Writing - Escape

Jeremy Turk 1,012 words

It all began with me sitting at my laptop surfing YouTube for interesting classical music performances and recent new electric car reviews. I recall a pleasant aroma emanating from the kitchen round the corner and the other side of the hallway from the ground floor single bedroom I was seated in, aka my study, aka the cherry soda room because of the garish paint colour I had insisted on for the walls. It was only when my better half started shouting hysterically that I suspected something might be amiss. The pleasant aroma had begun to develop into something increasingly more acrid and unpleasant and I sensed the atmosphere around me was becoming distinctly foggy. Having received little by way of coherent replies from the wife to my repeated invitations to tell me what might be amiss, I wrenched myself away from my online musings and walked slowly, then briskly, then cantered into the kitchen. I was faced with billowing clouds of foul smelling, metallic, suffocating fumes emanating from our microwave oven. My wife had managed to open the door to it, thereby discontinuing the oven’s activity. However, her actions had in addition opened the way for further massive amounts of stench-ridden toxic smoke to burst into the kitchen area.

This is what had happened. We have, well had actually, an ingenious variation on a hot water bottle composed of a generous helping of oatmeal encased in canvas fabric. The beauty is, well was actually, that you pop it into a microwave and heat it for two to three minutes. The result should be a highly flexible and pleasantly warm sac which moulds itself readily to whichever bodily part is causing you pain or distress. Unfortunately, our microwave timer had clearly developed a fault. Having pressed the start button following what we had thought to be a duration of no more than three minutes, the timer had defaulted to its maximum of ninety-nine minutes. At that point we had exited the kitchen and gone our separate ways, me to the cherry soda room, and my better half upstairs to “The Den” where our main computer resides in addition to my hi-fi system, my vinyl record collection, some overpacked bookshelves, my piano, a spare television, and a sofa bed for occasional guests. And so, the oatmeal sac and contents had continued to roast, and roast, and roast.

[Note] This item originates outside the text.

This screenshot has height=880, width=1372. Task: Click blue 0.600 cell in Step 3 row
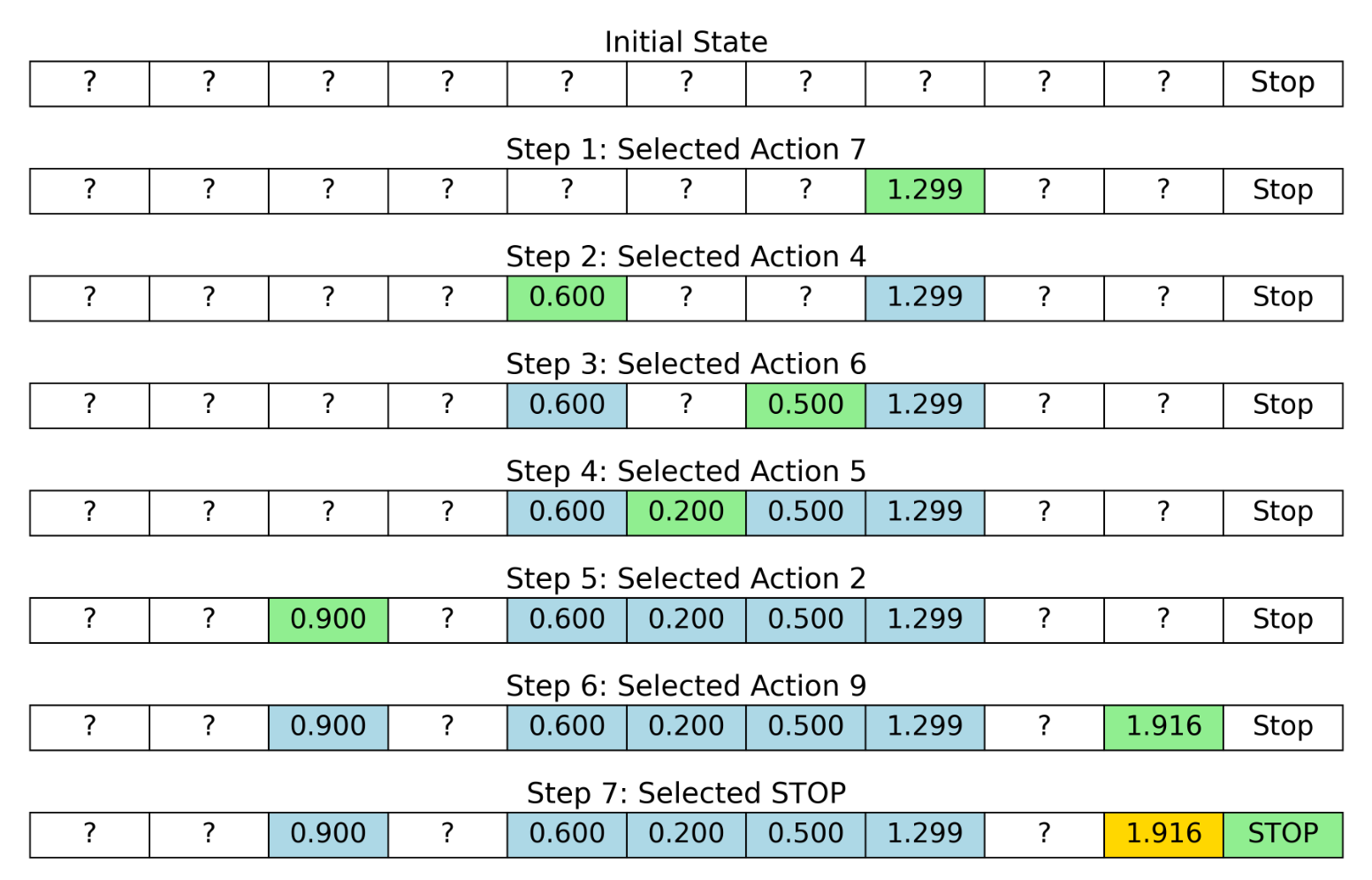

Coming back to the present, I managed somehow in the midst of the overwhelming, dense toxic clouds, to find the oven gloves. With eyes closed as a preventative measure against possibly irreversible ophthalmic chemical trauma I felt the way into the microwave and was able to clutch the circular glass table on which the fuming mass was sitting. I removed the offending article from its environment and carried it, with eyes still closed and breath held, through the kitchen area and then the door to the back garden. I dumped the mess on the resin pathway along the side of the house. I then proceeded to open wide as many windows and doors as possible to dissipate the miasma.

The microwave oven displayed a thick interior coating of ochre, offensive smelling, gunge, which I tried valiantly to remove with J Cloth and Fairy Liquid. It felt like an unpleasant variation on the cornucopia myth and reminded me of the state of London Underground train interiors before smoking was banned on the tube. However much muck I wiped away, more seemed to present itself. And there were areas such as thin vents to facilitate flow of air which were, and still are, seemingly inaccessible. Finally, beginning to shiver with the cold, we closed the doors and windows, and decided to tolerate the lingering odour.

Being gluttons for punishment we searched for and discovered a spare oatmeal bag and proceeded to microwave it taking especial care not to overrun the desired timing. Well, the bag and contents heated nicely with but a whiff of toasted cereal. However, inaccessible ventilation areas of the oven then let off further fumes. We have tried a nail brush, and an old toothbrush, but you can only do so much. And there is still a nasty whiff about the house which doesn’t seem to want to go away.

Is there a moral to this story? I don’t think so. I feel quite proud of how I managed to deal with the crisis. However, I remain anxious regarding what might have happened had we not gone into the kitchen and been confronted with the volcanic eruption. It does not bear thinking about. I also worry about the toxic fumes we must have inhaled but there is not much we can do about that. Embarrassingly I then used the J Cloth to wash crockery and cutlery, leaving them with the same impregnated odour. That will teach me. I also know now not to enjoy passively unexpected and not unpleasant aromas wafting from the kitchen when there isn’t any expected cooking. We are also questioning why our smoke alarms didn’t activate. We shall need to investigate this.

Interestingly, the episode has reminded me of another microwave drama which we experienced decades ago, probably four at least. We were the proud owners of a brand new work top microwave, and thought naively that it would be great for hard boiling eggs. All seemed to go well until there was a massively loud bang, followed by the microwave door flinging itself open, and eggshell and egg contents bursting out covering us and the surrounding kitchen area. My other half threw herself into my arms and hugged me tightly. Any other time this would have been more than welcome. Increased egg white and yolk volume in response to rapidly escalating heat can only be contained within eggshells for so long. Explode they will, and with considerable force. It took us a while to clean up the debris. Extraordinarily, the microwave still functioned.

But we don’t try to boil eggs in it anymore, and we now keep an eagle eye on the microwave timer.

A couple of lucky and narrow escapes.